African Airlines Report 5.1 Traffic Rise


By Chinedu Eze

African airlines saw January traffic rise 5.1 per cent, up from 3.8 per cent in December.

However, concerns have continued about the region’s largest economies, South Africa and Nigeria.

This was disclosed in the International Air Transport Association (IATA)’s global passenger traffic results for January 2019, showing traffic (revenue passenger kilometers or RPKs) rose 6.5 per cent compared to January 2018.

IATA, noted that this was the fastest growth in six months. January capacity (available seat kilometers or ASKs) rose 6.4 per cent, and load factor inched up 0.1 percentage point to 79.6 per cent.

“2019 has started on a positive note, with healthy passenger demand in line with the 10-year trend line.
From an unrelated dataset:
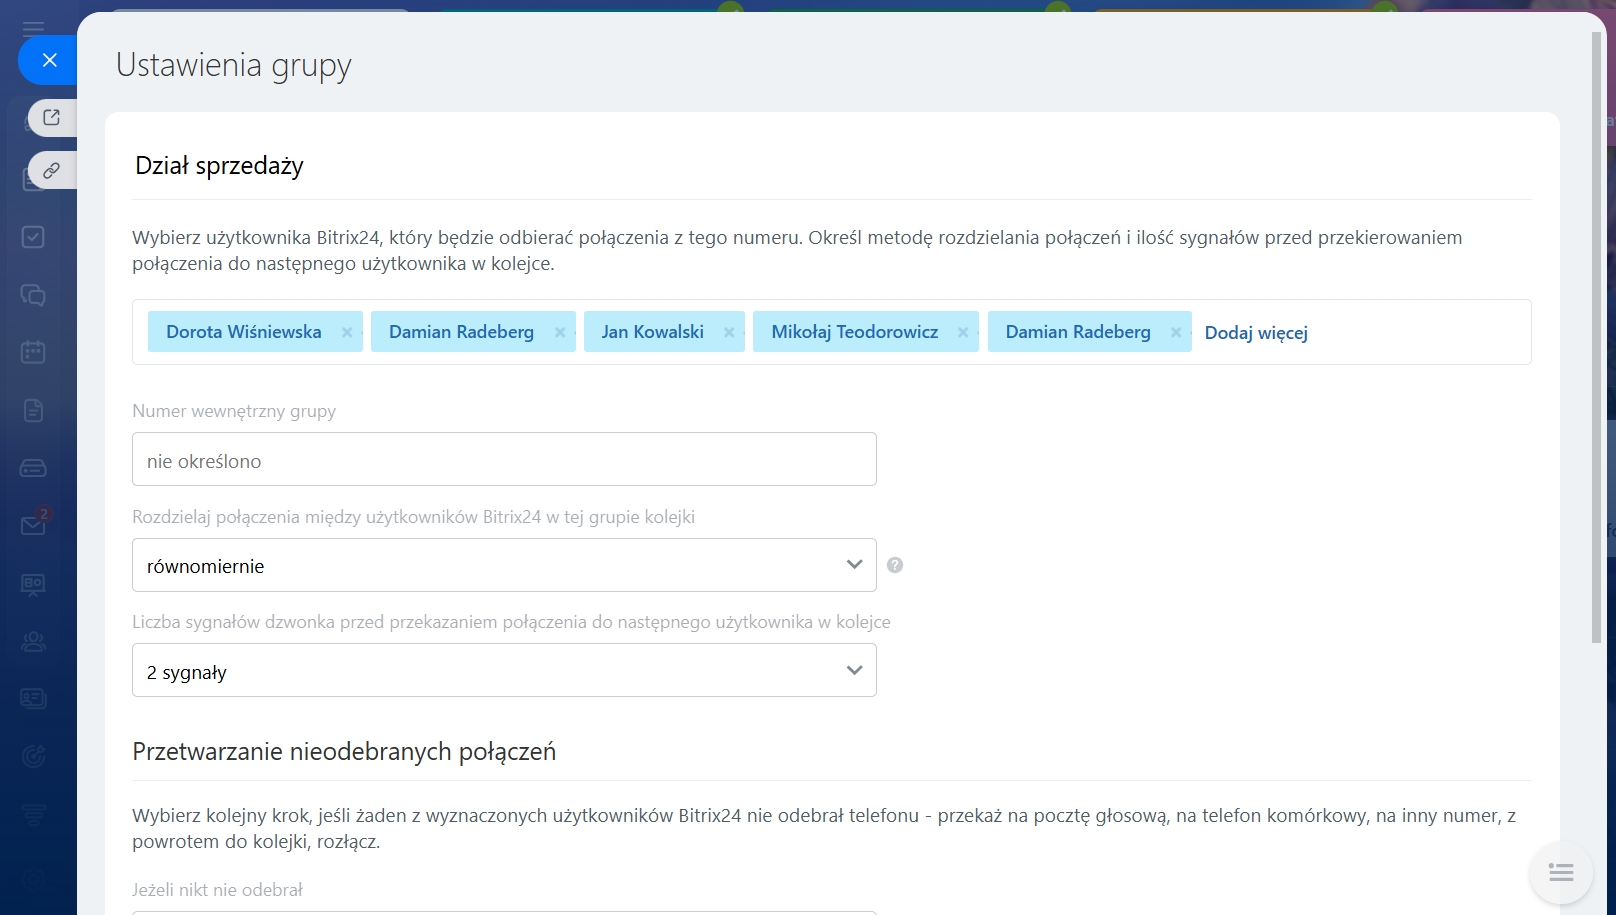Copy link using the chain icon

(52, 170)
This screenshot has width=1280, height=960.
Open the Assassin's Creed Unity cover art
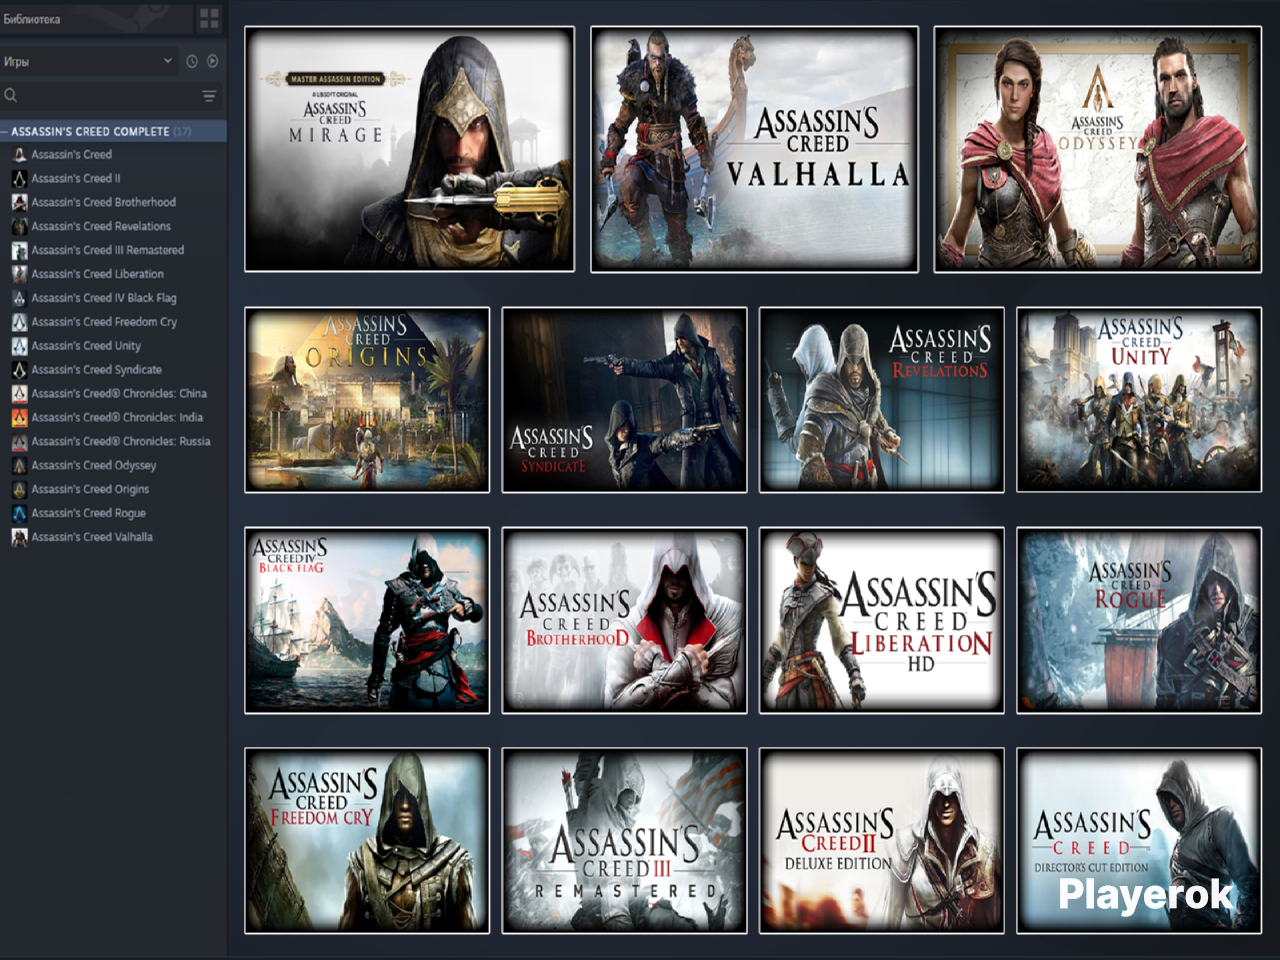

However, market signals are mixed, with indications of weakening business confidence in developed economies and a more nuanced picture across the developing world,” IATA’s Director General and CEO, Alexandre de Juniac said.

International passenger demand rose 6.0 per cent in January compared to the same month last year, which was up from a 5.3 per cent rise in December year-over-year. All regions recorded growth, led by Europe for a fourth consecutive month. Capacity increased 5.8 per cent and load factor climbed 0.2 percentage point to 79.8 per cent.
European carriers’ international traffic climbed 7.7 per cent in January compared to the year-ago period, down from an 8.6 per cent annual increase in December. This moderation reflected uncertainty over the region’s economic situation, including lack of clarity over Brexit. Capacity rose 8.8 per cent and load factor fell 0.9 percentage point to 80.3 per cent.
Asia-Pacific carriers recorded a demand increase of 7.1 per cent compared to January 2018, solidly above the 5.0 per cent growth in December.

Capacity also rose by 5.1 per cent, and load factor surged 1.5 percentage points to 81.7 per cent, second highest among the regions. Healthy regional growth is being underpinned by rising incomes and an increase in the number of airport pairs.